Apparently this is not the first time that something like this has happened in Campbell County, Virginia. The Lynchburg News & Advance notes that the county sheriff’s office and the Virginia Commonwealth Attorney’s office have worked unsuccessfully to get the law changed. Two delegates and one state senator refused to take the issue up in the General Assembly “because they felt the issue was too close to the abortion issue.”

So, a baby becomes a baby and gains the rights of a human being at the moment when its connection to its mother is severed, and no sooner. In a twisted, illogical sense, it does form a kind of logic. A lethal kind of logic that works itself out all too well.

• The teachings and life of Dr. Martin Luther King Jr. have been co-opted for a variety of causes over the last few decades. Most recently, Planned Parenthood has used King as a purported supporter of its mission.

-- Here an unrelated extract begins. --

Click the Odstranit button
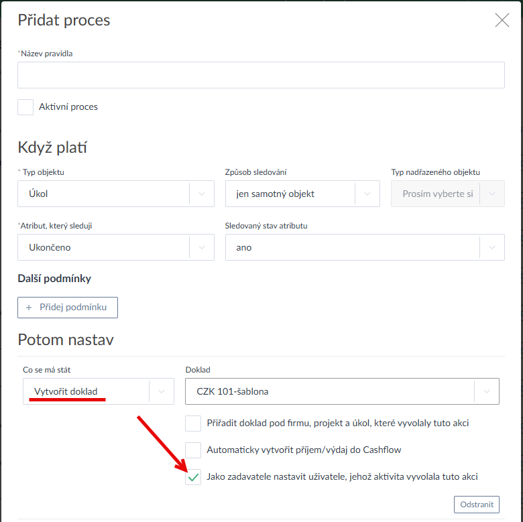The width and height of the screenshot is (523, 522). [x=477, y=505]
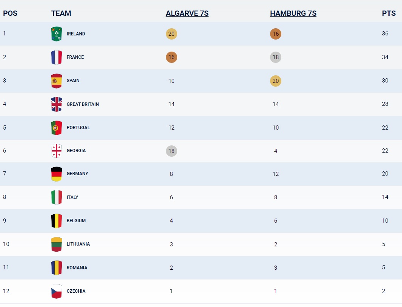Click the Lithuania flag icon

(57, 244)
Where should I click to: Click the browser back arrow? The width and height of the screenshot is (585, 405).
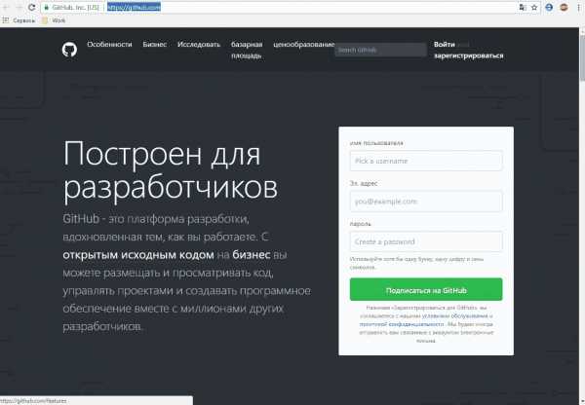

There is conflicting evidence about the civil rights leader’s view of legalized abortion; it ranges from his acceptance of a 1966 Margaret Sanger Award that seems to show his support for the organization’s goals to the 2008 statement of King’s niece, Alveda King, that “there is no way he would want his name or image associated today with Planned Parenthood, the group most responsible for denying civil rights to the over 45 million American babies killed by abortion, one-third of them African-American.”

In honor of King’s birthday this year, Planned Parenthood of North and West Michigan decided to take up donations for the domestic violence shelters it maintains at its health centers. Supporters who wished to “make a difference” could drop off feminine hygiene products at their local Planned Parenthood clinic. According to the manager of the Brighton, Michigan, clinic, “Our efforts build on Dr. King’s mission by transforming the federal holiday honoring Dr. King into a national day of community service grounded in his teachings of social justice and nonviolence.”

As Planned Parenthood works to make Martin Luther King Jr.’s birthday a time to promote “social justice and nonviolence,” we should hope and pray that the organization also manages to stumble onto what social justice and nonviolence actually are.

• In late November, by a twelve-to-three vote, the Baltimore city council passed a measure that requires the city’s four pro-life pregnancy centers to post signs stating that they do not provide abortion services or birth control. The signage and advertisements of the city’s abortion providers are unaffected. When council president Stephanie Rawlings-Blake introduced the bill in October, she acknowledged that pro-choice lobbying groups had asked her to sponsor the measure, but she argued that she was simply seeking to promote “truth in advertising.” If the bill passes”it first has to be signed by Mayor Sheila Dixon”pregnancy centers in the city could face daily fines of up to a $150 for failing to post the signs.